'Bridges over quiet waters'
The Weekend Australian Travel & Indulgence 4 March 2017

Cruising Coimbra’s River of Poets offers time for quiet reflection

by Kerrin O'Sullivan

The moment I hear the evocative name the locals use for their river, O Rio dos Poetas, it sounds so romantic that I just have to book a 50-minute boat trip along this so-called River of Poets, the Mondego. It courses through historic Coimbra in central Portugal, the country’s former capital,the birthplace of six kings and the seat of the oldest university.

The late-afternoon light glints golden on the river as we descend stone steps to board O Basofias, a motorised barge built in France specifically to sail the Mondego. “Bem vindo a bordo!” crackles the skipper’s welcome over the PA. With a whiff of diesel and a honk that sounds oddly like a clown’s hooter, we are away. Little waves from our wake slap the quay and Portuguese songs of love and longing ebb from a speaker.

We chug alongside the banks of Baixa de Coimbra, the city’s historic centre, and now a vibrant warren of winding, cobbled lanes filled with churches, cafeterias and a perplexing array of shoe shops. We pass the genteel Hotel Astoria, all faded 1920s grandeur. Then we chug beside Coimbra’s lovely railway station, with its terracotta-tiled roof and giant clockface, and a backstreet cafe where we ate last night, delighting in its rustic menu. Black pork? Wild boar with beans? Spoiled for choice, we opted for a stew of young goat in red wine.

Afterwards, in search of wine and song, we’d wandered through the Arco de Almedina, the 12th-century gateway to the old city, wheezing our way up a steep stepped passage (aptly translated as Backbreaker Street), which opens up into a maze of narrow alleys. The reward for our cramping calves? An atmospheric fado club in a smoky 14th-century stone chapel, and sweetly melancholy folk songs sung a capella by black-caped students.

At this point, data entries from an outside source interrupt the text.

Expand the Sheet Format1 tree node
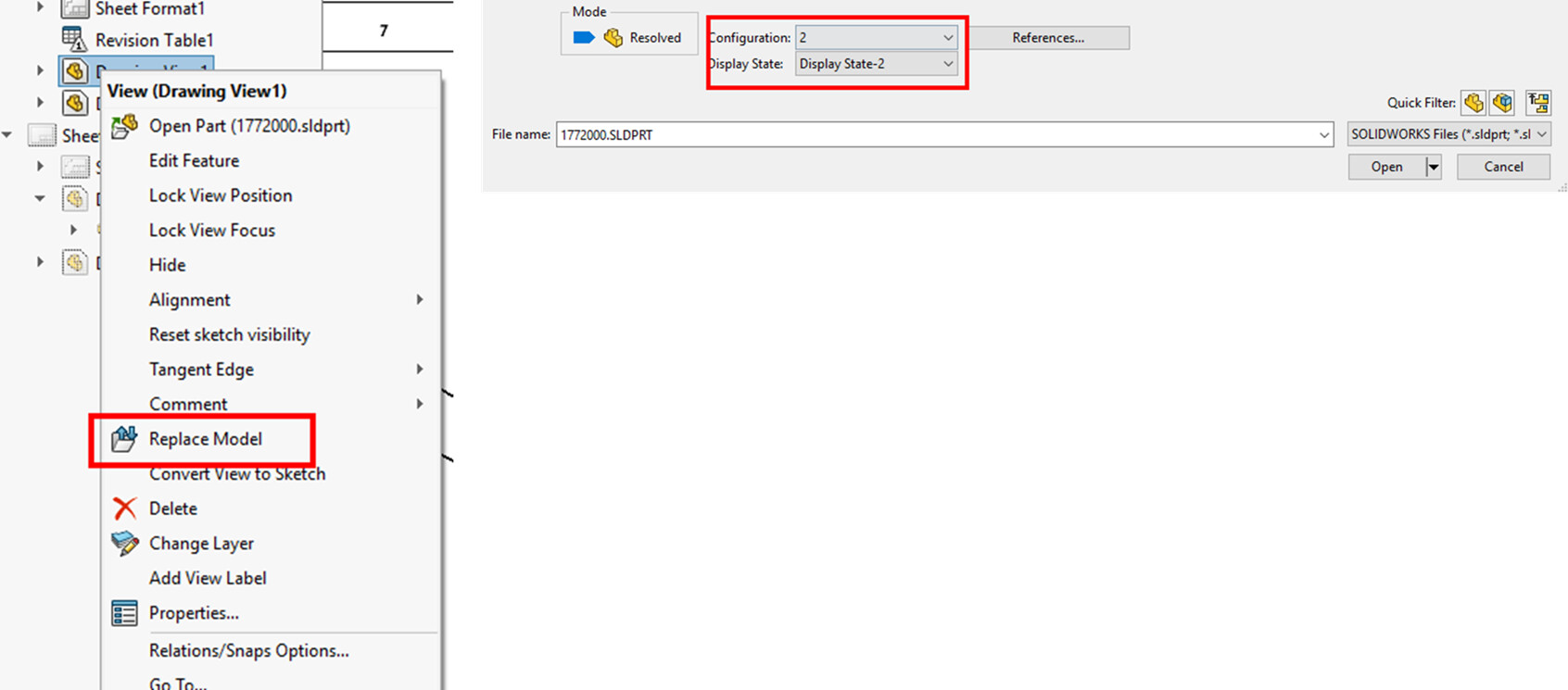40,7
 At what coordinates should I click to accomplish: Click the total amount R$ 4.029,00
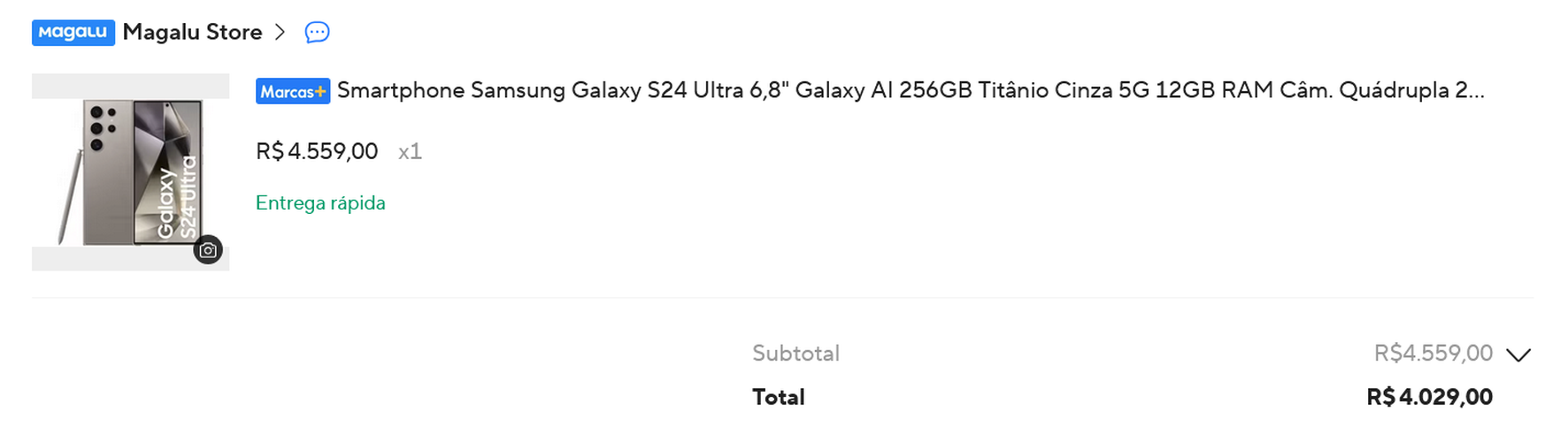click(x=1429, y=397)
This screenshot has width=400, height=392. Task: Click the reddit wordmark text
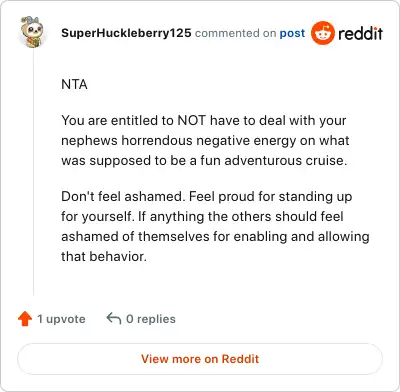point(360,33)
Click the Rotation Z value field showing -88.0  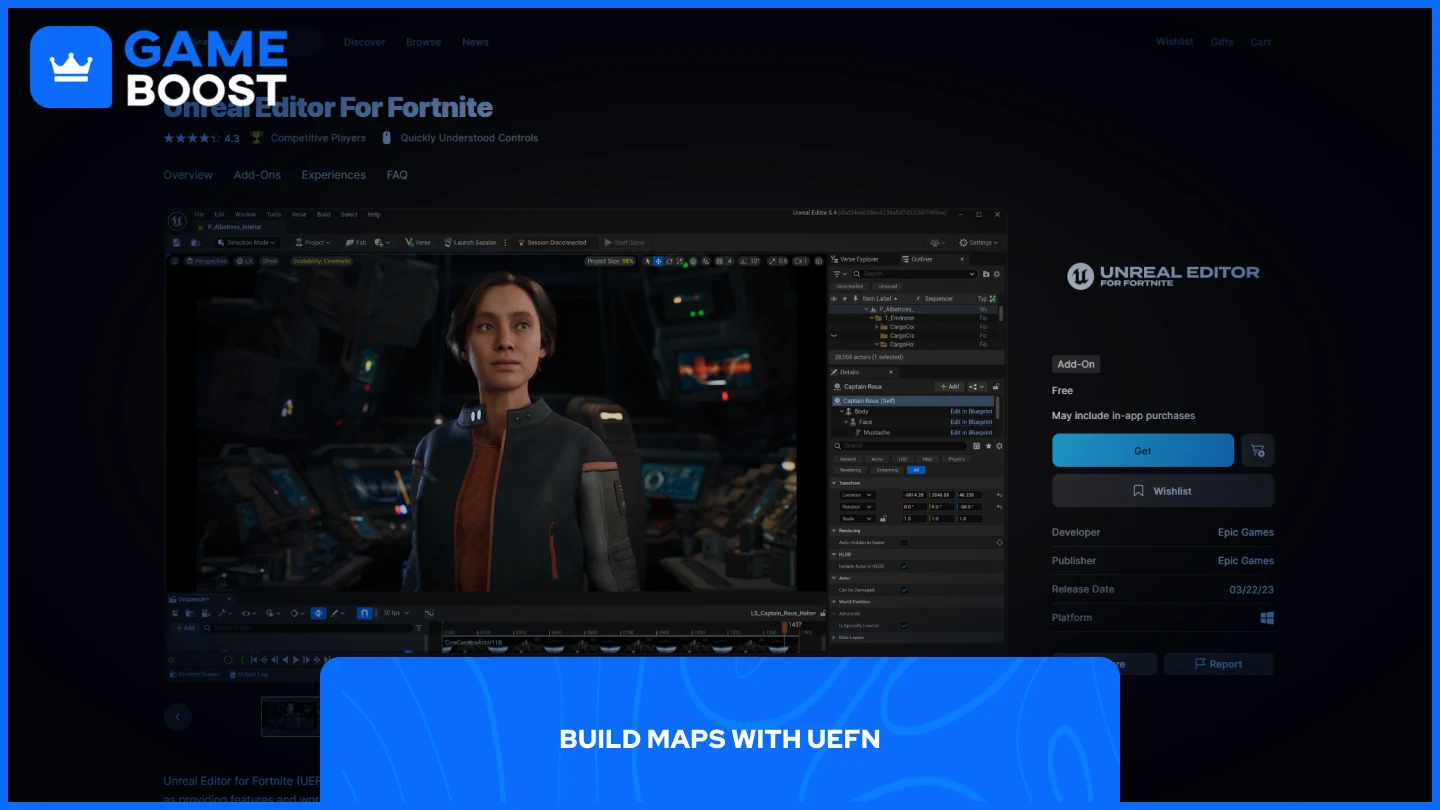(966, 507)
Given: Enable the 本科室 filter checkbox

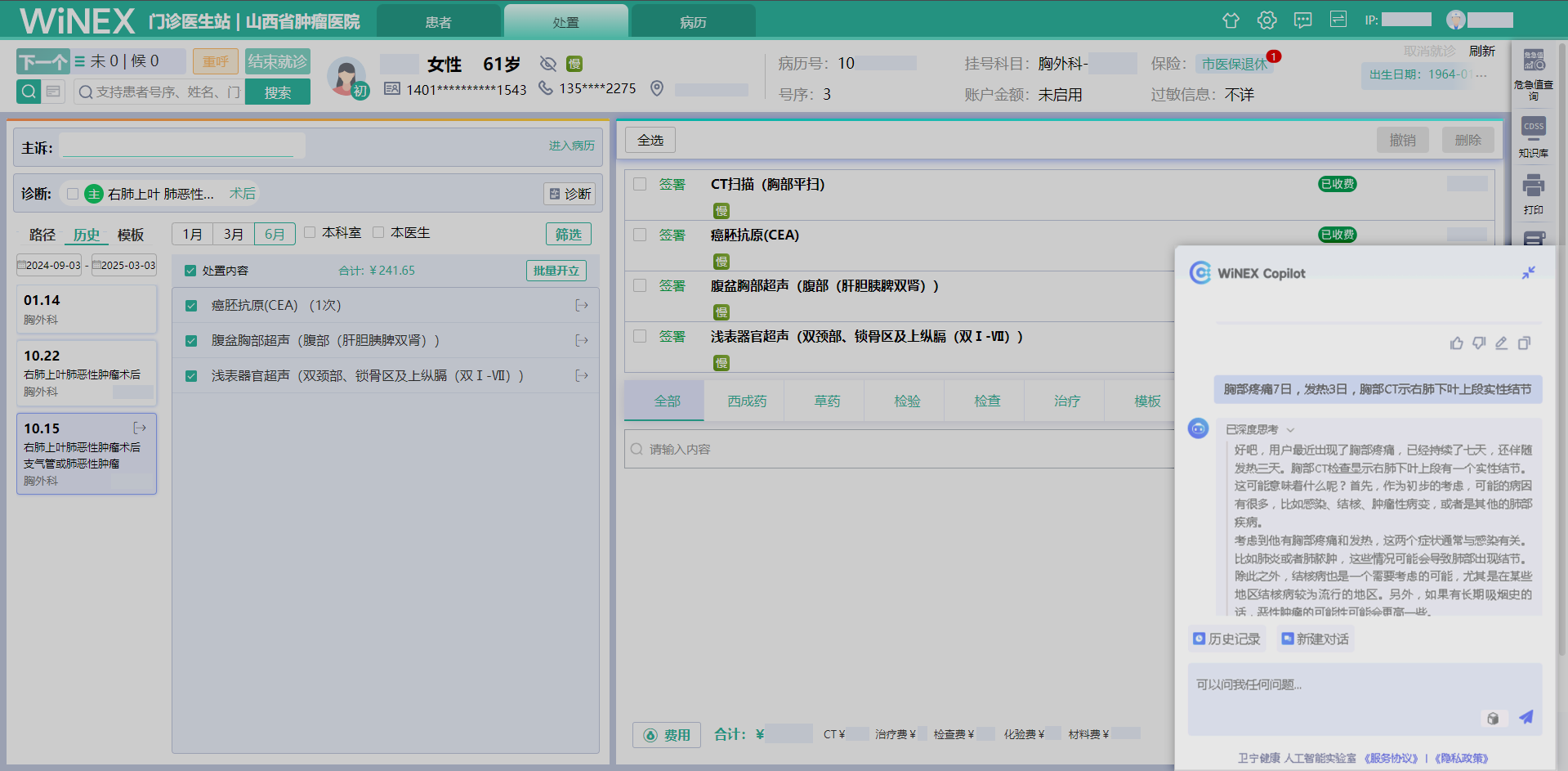Looking at the screenshot, I should (x=310, y=233).
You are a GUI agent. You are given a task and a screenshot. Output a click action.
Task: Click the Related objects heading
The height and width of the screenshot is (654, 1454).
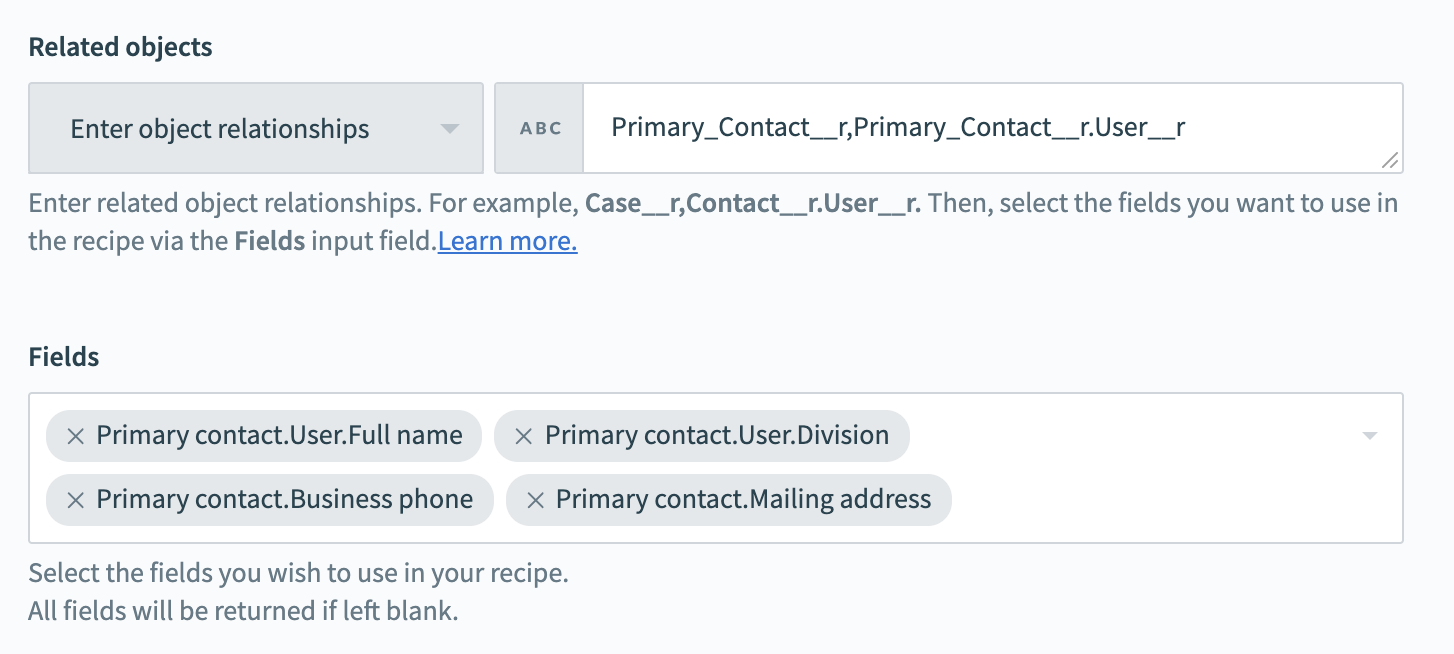pyautogui.click(x=120, y=47)
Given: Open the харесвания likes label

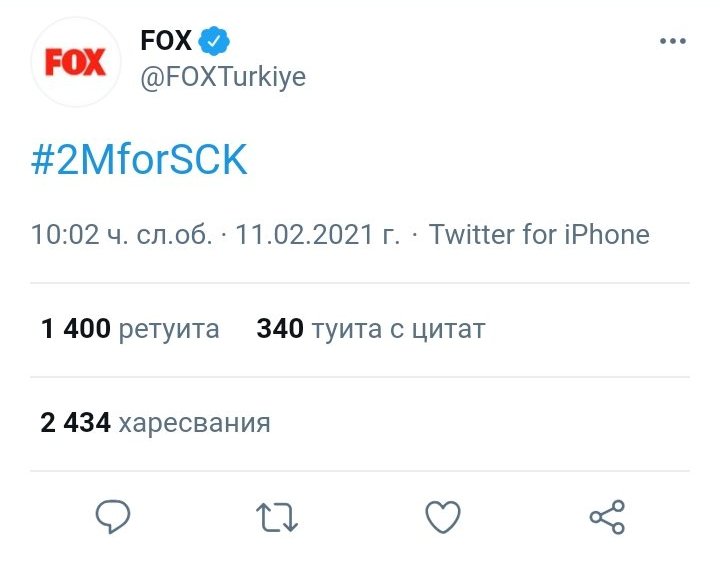Looking at the screenshot, I should (x=195, y=423).
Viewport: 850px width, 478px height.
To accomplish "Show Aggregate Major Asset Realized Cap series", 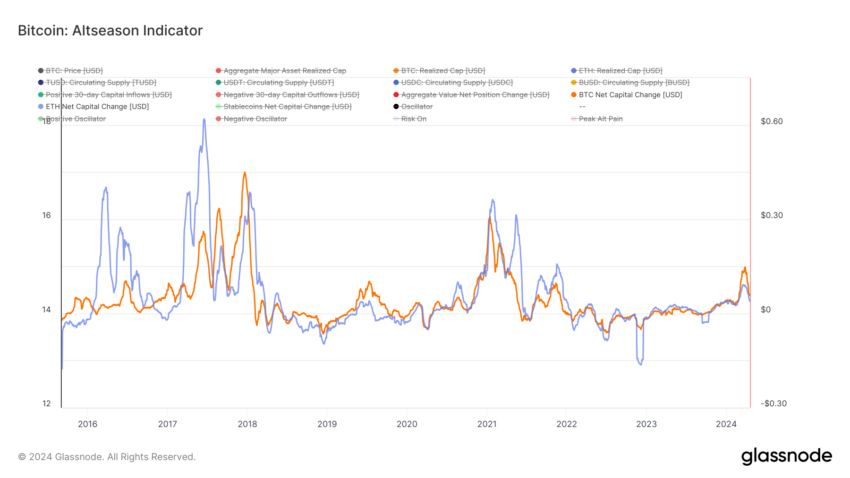I will (281, 70).
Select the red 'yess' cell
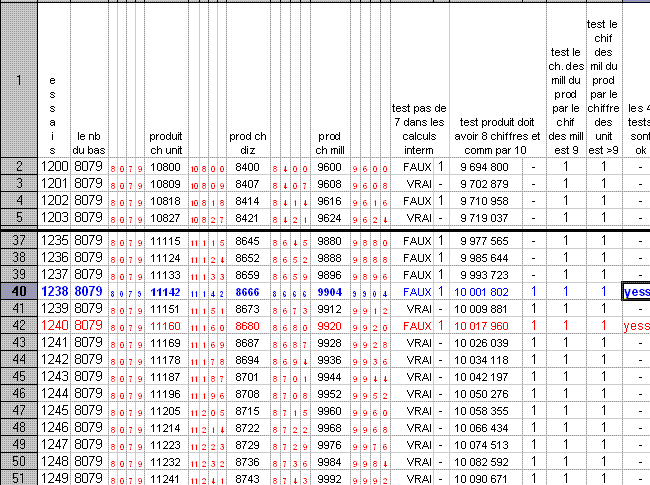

Through the barge’s windows, we gaze up towards Alta where the historic upper town forms a crescent around Alcacova hill, and where a Roman aqueduct still stands. Two cathedrals, Se Velha and Se Nova, lie in the shadow of the prestigious university perched on the top of the hill. Also up there is the Baroque Biblioteca Joanina, Portugal’s oldest library and famous not only for its three storeys of ancient tomes but for the colony of bats that live in the walls and protect the collection by emerging nightly to feast on paper-eating insects, the papyrophagi.

Our boat carves a rippled V on the river’s surface and at Ponte Acude, where the weir doubles as the spawning habitat for the Lamprey eel we spied earlier on ice at Coimbra’s covered market, we turn about. On the opposite bank, high above the Mondego, the monastery of Santa Clara comes into view; this designated National Monument also houses the magnificent gothic tomb of Queen Isabel, circa 1330.

We slide under the Pedro e Ines footbridge, named for one of Portugal’s greatest love stories and designed to give the visual effect of two displaced halves. My guidebook fills in the gaps — Pedro, Crown Prince of Portugal, was to wed Queen Constance of Castile, but instead fell in love with Ines de Castro, the queen’s lady-in-waiting, and embarked on a clandestine relationship that bore four illegitimate children. When King Afonso IV sent assassins to kill Ines in 1355, she was stabbed to death on the riverbank. Like the bridge’s illusory failure to join as one, the star-crossed lovers were fated never to be together.

I close my guidebook, the story lost in the peace of the river, in rippling eddies of silken water. As we disembark back at Coimbra it dawns that since the captain’s welcome, there has been no commentary during our cruise, only that soundtrack of Portuguese love songs. How poetic.